Chi-squared

It’s rare in physics to perform an analysis task and see nice smooth curves like those in Figure 89. For the most part, you make histograms of values, as in my introductory talk. Such a plot might look something like this:1

Figure 93: A typical histogram that you might create during a data analysis.

Suppose you want to test whether the above distribution of data was generated according to a Gaussian distribution. The usual test in physics is to perform a “fit”: fiddle with the Gaussian’s parameters \(A\), \(\mu\), and \(\sigma\) (typically called “amplitude”, “mean”, and “sigma” respectively) until the function best fits those data points.

The mathematical method for performing such a fit starts with computing a quantity denoted as \(\chi^{2}\), pronounced “chi-squared.”2 For a general 1-dimensional function with parameters \(p_{0},p_{1},p_{2}\ldots p_{j}\) to be fitted to a 1-dimensional histogram, this is:

(6)\[ \chi^{2} = \sum_{i}^{}\frac{\left( y_{i} - f\left( x_{i};p_{j} \right) \right)^{2}}{e_{i}^{2}} \]

where:

\(i\) means the \(i\)-th bin of the histogram (more generally, the \(i\)-th data point you’ve gathered).
\(y_{i}\) means the data in (or the value of) the \(i\)-th bin of the histogram.
\(e_{i}\) means the error in the \(i\)-th bin of the histogram (i.e., the size of the error bars).
\(f\left( x_{i};p_{j} \right)\) means to compute the value of the function at \(x_{i}\) (the value on the \(x\)-axis of the center of bin \(i\)) given some assumed values of the parameters \(p_{0},p_{1},p_{2}\ldots p_{j}\).

The process of “fitting” means to test different values of the parameters until you find those that minimize the value of \(\chi^{2}\).

This probably sounds quite involved. Indeed, it can be. Fortunately, physicists and mathematicians have developed many tools to relieve the computational tedium of much of this process.

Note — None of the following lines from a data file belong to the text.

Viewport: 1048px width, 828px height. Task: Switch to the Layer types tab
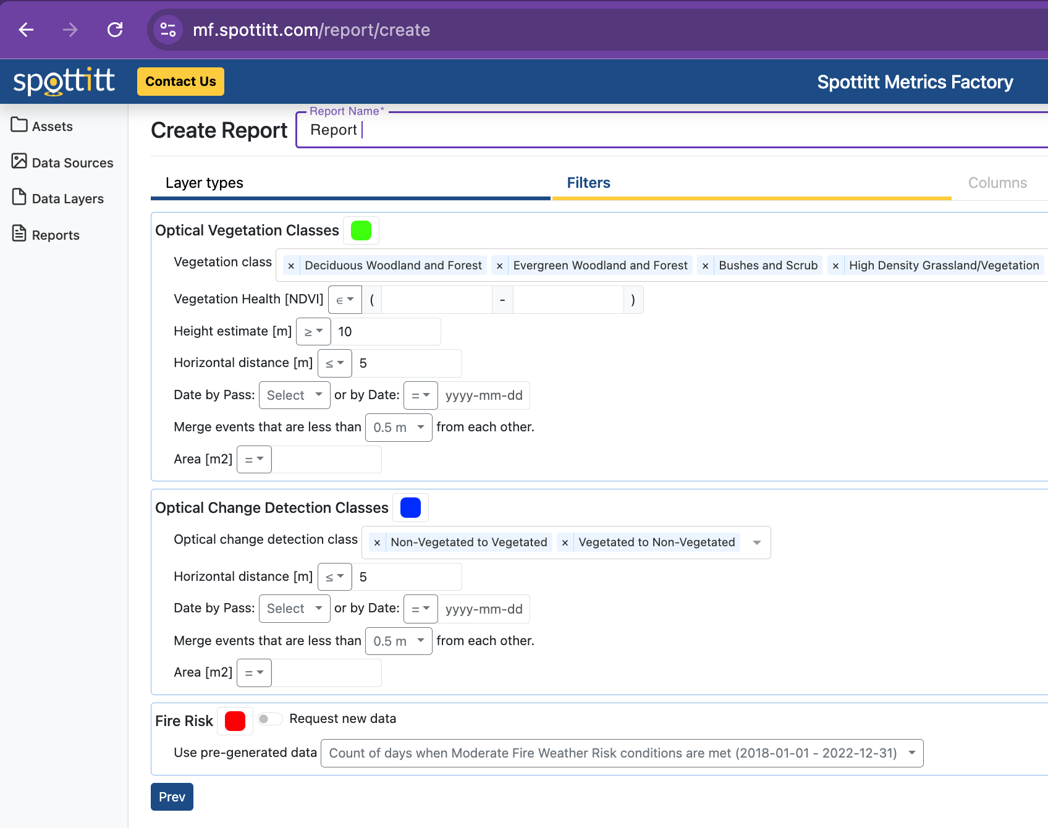coord(205,183)
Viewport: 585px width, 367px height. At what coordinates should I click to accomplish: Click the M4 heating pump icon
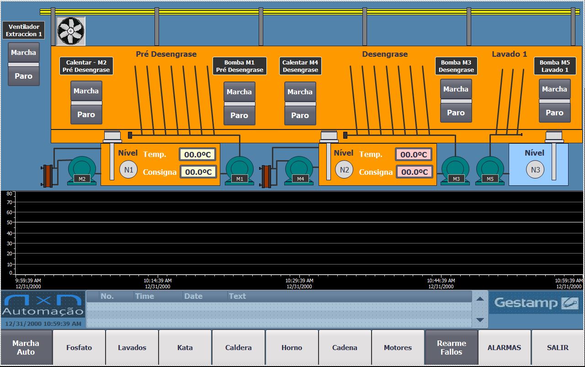pyautogui.click(x=299, y=171)
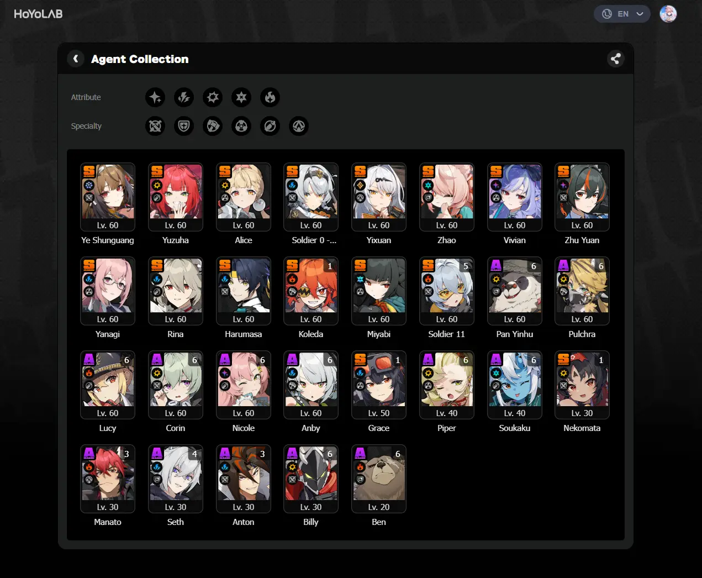Go back from Agent Collection
702x578 pixels.
point(76,59)
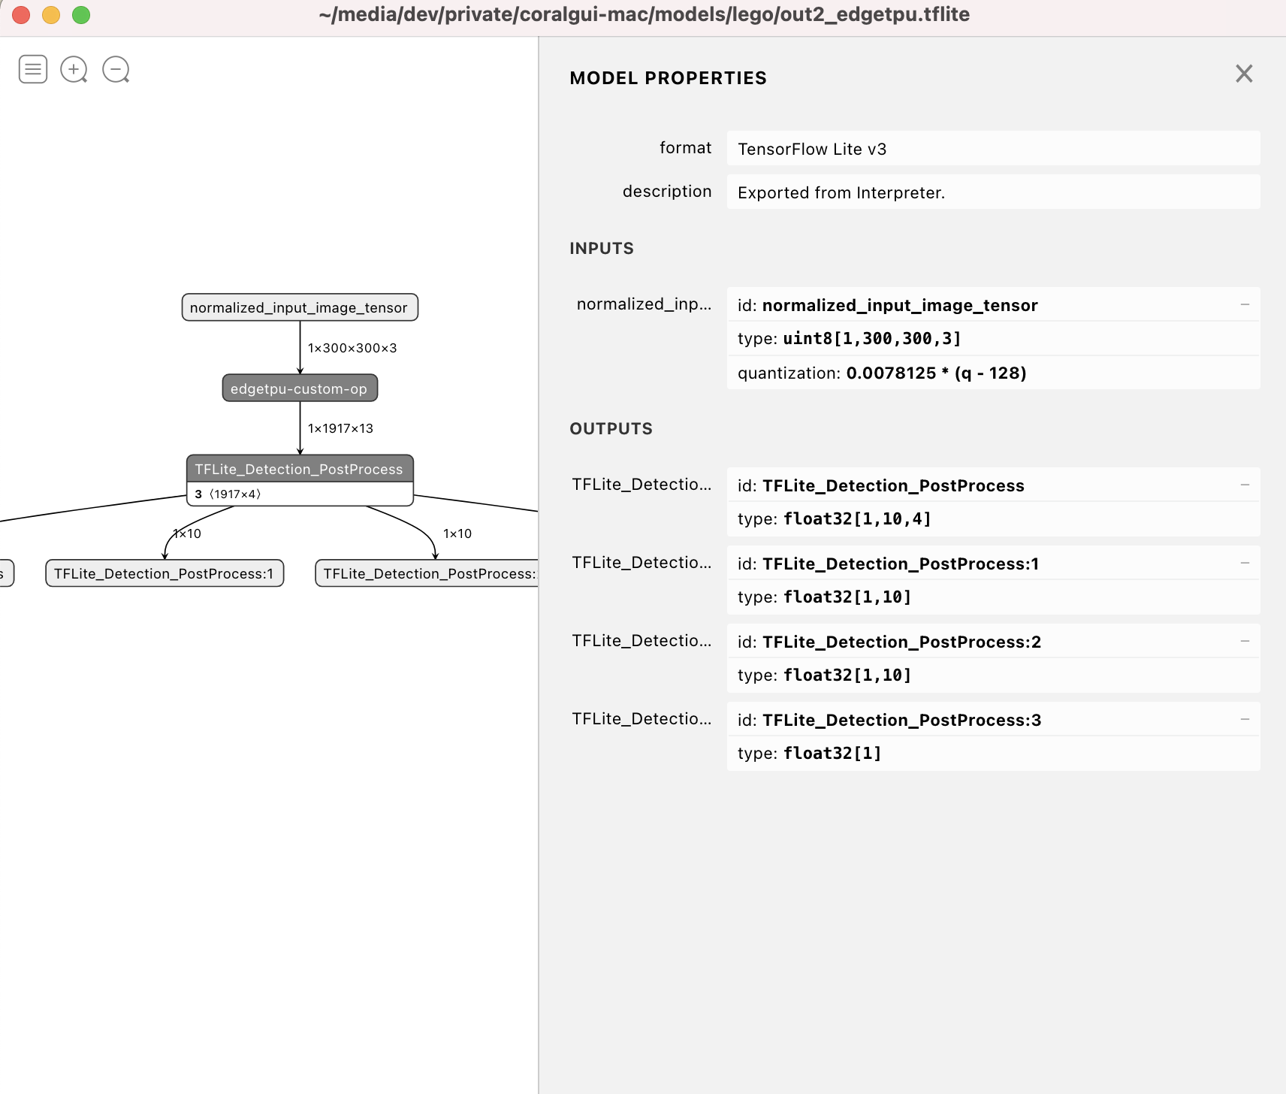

As you will learn in The Basics (if you jumped here) or learned in The Basics (if you’re reading this tutorial from beginning to end), fitting the histogram in Figure 93 to a Gaussian distribution is a matter of a couple of mouse clicks:

typical fit — Figure 94: It looks like a Gaussian function is a reasonable assumption for the underlying distribution of our data. In this case, I knew this to be true because of how I generated the “data” in the histogram. You (will do)/(have done)/(will have done) the same thing in The Basics.

Since you’re a scientist, you may ask “How does ROOT fit functions?” The answer has to do with a general mathematical technique called “function minimization”; in this case, minimizing the value of \(\chi^{2}\). With interactive ROOT, you can fit 1-, 2-, and 3-dimensional histograms to basic distributions with a few mouse clicks. For more complex minimization tasks, you have to write your own functions to be minimized; there’s a brief example of this in The Basics.3

I should mention that you don’t always fit a function to your data using a \(\chi^{2}\)calculation. That’s good enough if the distribution of your data within each individual bin is Gaussian; it’s reasonably true for the fits associated with this tutorial.

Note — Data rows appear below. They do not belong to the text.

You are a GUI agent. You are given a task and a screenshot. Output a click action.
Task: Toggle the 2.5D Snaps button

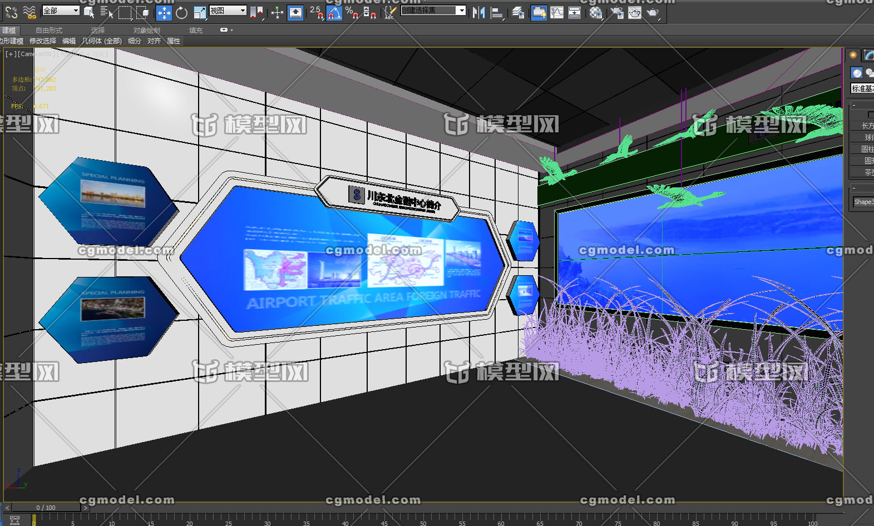[317, 12]
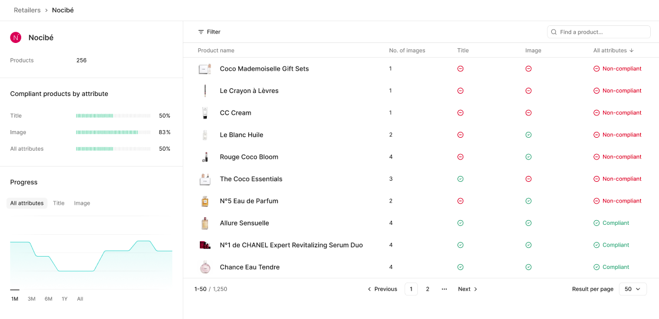Image resolution: width=659 pixels, height=319 pixels.
Task: Click Title non-compliant icon for CC Cream
Action: (x=460, y=113)
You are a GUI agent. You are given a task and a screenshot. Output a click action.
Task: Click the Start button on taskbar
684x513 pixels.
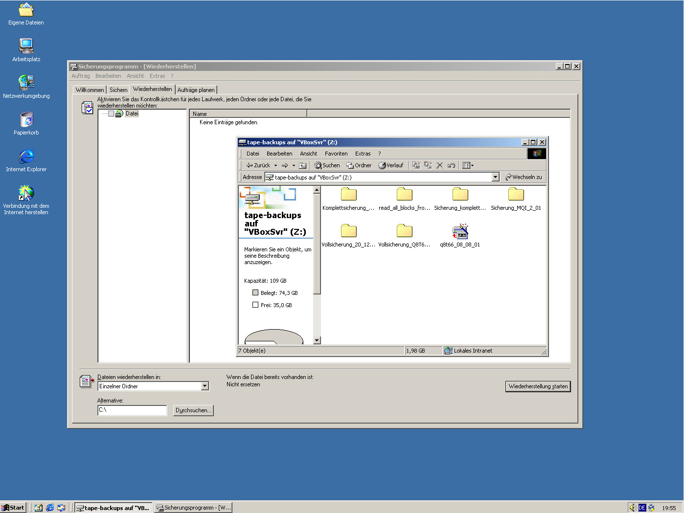[x=13, y=508]
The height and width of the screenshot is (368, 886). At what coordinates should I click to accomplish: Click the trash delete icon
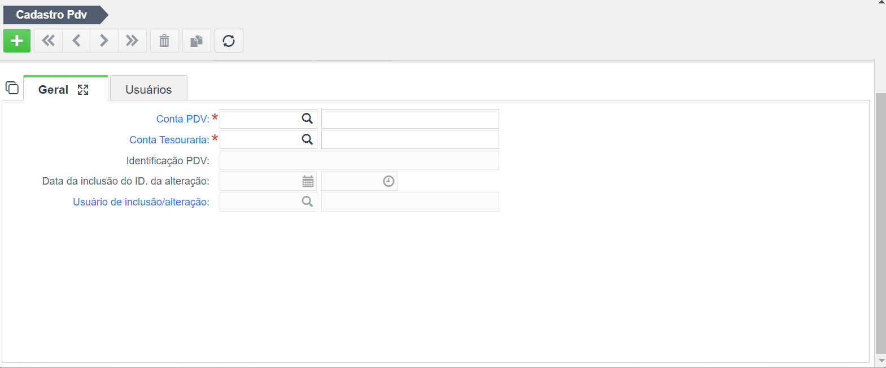164,41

However, in physics you can have data vs. function comparisons for which the underlying data within a bin is not Gaussian. This frequently occurs with fits that include Systematic errors.

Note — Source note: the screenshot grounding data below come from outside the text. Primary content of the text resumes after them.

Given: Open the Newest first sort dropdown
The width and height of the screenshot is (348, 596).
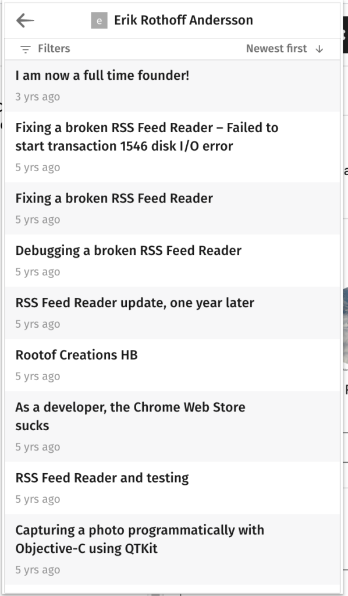Looking at the screenshot, I should point(285,49).
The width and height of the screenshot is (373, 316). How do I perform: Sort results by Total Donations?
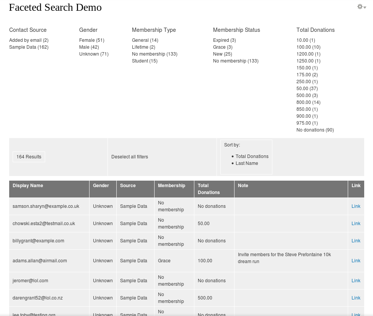tap(252, 156)
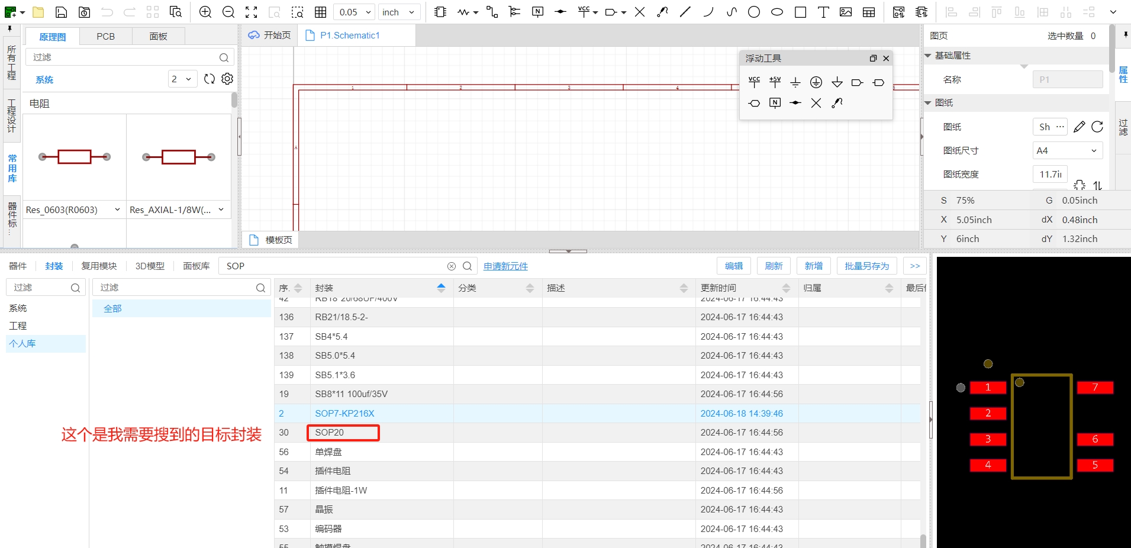Image resolution: width=1131 pixels, height=548 pixels.
Task: Select the Circle drawing tool
Action: pyautogui.click(x=753, y=12)
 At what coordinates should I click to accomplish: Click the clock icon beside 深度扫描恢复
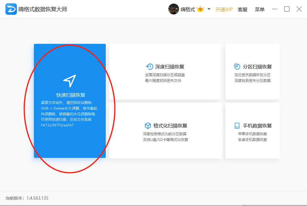[149, 66]

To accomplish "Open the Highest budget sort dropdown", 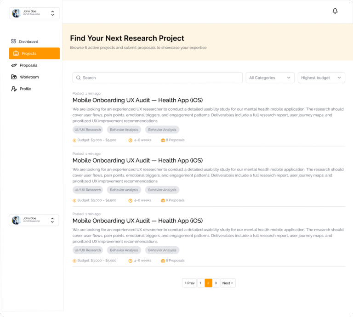I will pyautogui.click(x=321, y=78).
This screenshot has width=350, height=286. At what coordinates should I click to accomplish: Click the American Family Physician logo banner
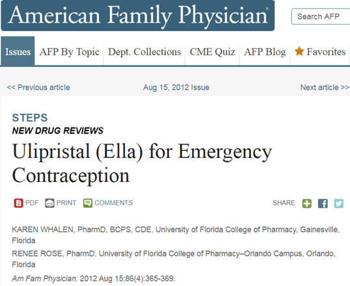pyautogui.click(x=138, y=16)
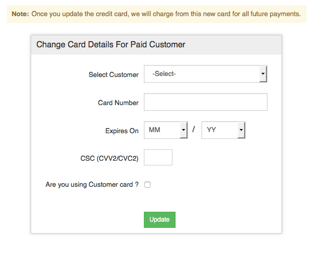Click the bold 'Note:' text
Screen dimensions: 322x257
20,14
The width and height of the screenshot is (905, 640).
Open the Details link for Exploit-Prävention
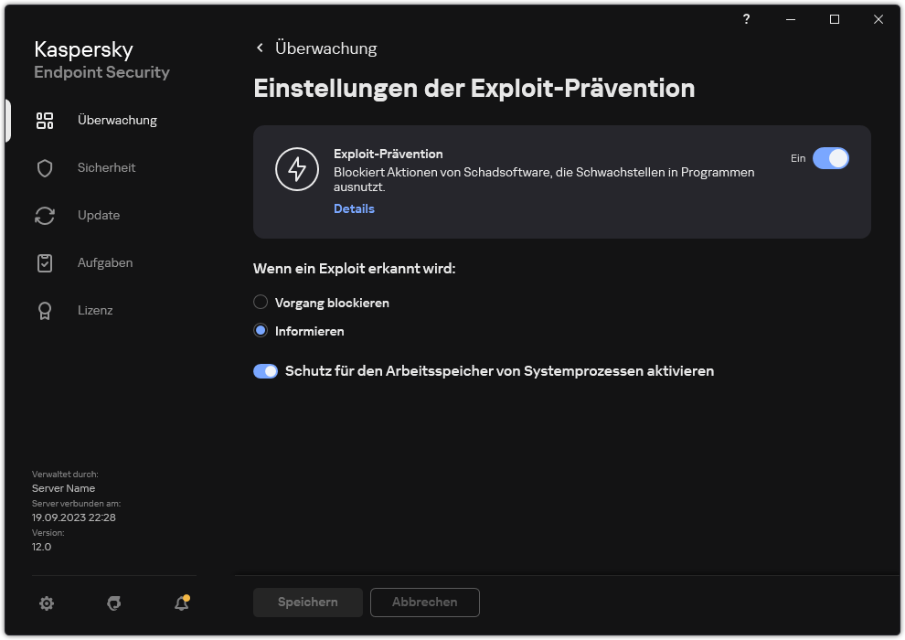354,208
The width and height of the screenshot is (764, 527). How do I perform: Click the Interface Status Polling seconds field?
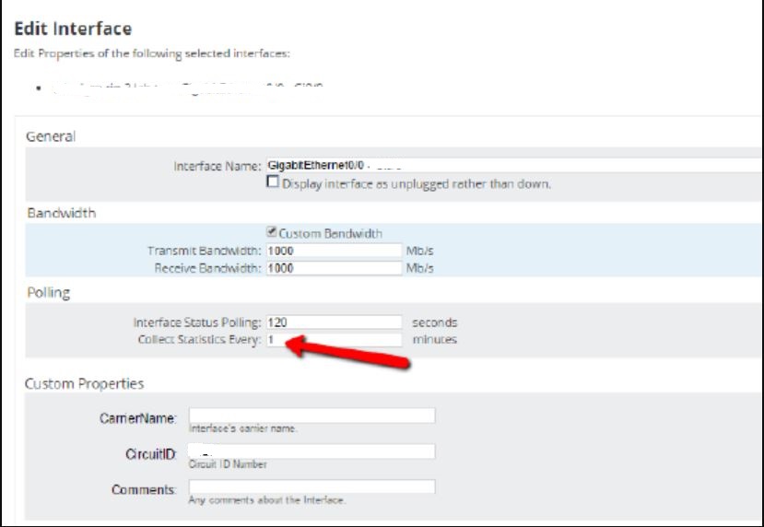(334, 322)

For another example, look at Figure 94, and consider the bins on the far left- and right-hand sides of the plot. The error bars are simply the square root of the number of events in the bin, which is a reasonable approximation for a Gaussian. But the number of events in those left/right bins is less than ten, which you know from Figure 91 should be represented by a Poisson distribution.4

For these cases you may need to use a “log-likelihood” test. I won’t discuss this further5\(^,\)6 but it’s important that you know it exists.

For more on this topic, I prepared a Jupyter notebook on how to use a general-purpose function minimization program called Minuit from within Python and apply it to histograms I created using ROOT.7 If you’re interested in this (or writing minimization routines), you can view a static version of my Minuit notebook, or you can copy the file:

cp ~seligman/root-class/minuit-class.ipynb $PWD

1: If you jumped here from The Basics, you’re going to make your own plots similar to the next couple of figures.
2: That’s “chi” with the ch pronounced like a k; the word rhymes with sky. If you pronounce it “chee” with a soft ch, folks at Nevis will think you’re talking about a scientist named Qi.
3: If you’ve studied machine learning, some of this will sound familiar; e.g., here the “cost function” is \(\chi^{2}\). The procedure is still to follow deepest descent of the gradient of a function to locate a minimum. However, the nitty-gritty details aren’t the same because a \(\chi^{2}\) fit is a different problem; I wouldn’t use Tensorflow to fit a Gaussian to experimental data!
4: Remember that footnote back in Working with Histograms? Neither do I. Wait… I think it was the one that talked about varying bin widths in a histogram. Now you know why that can be a good idea: so that all of the bins have enough events that they can reasonably approximated by a Gaussian distribution, and a \(\chi^{2}\) fit would be appropriate.
5: …because I don’t fully understand it myself. Maybe, at the end of your research work at Nevis, you’ll teach me!
6: There’s a package in ROOT called RooFit that easily performs log-likelihood fits. Another important feature is that RooFit can perform fits on a set of individual data points, instead of requiring that the data be binned in a histogram.
7: If you don’t know what a “Jupyter notebook” is, it means you haven’t yet reached The Notebook Server in this tutorial.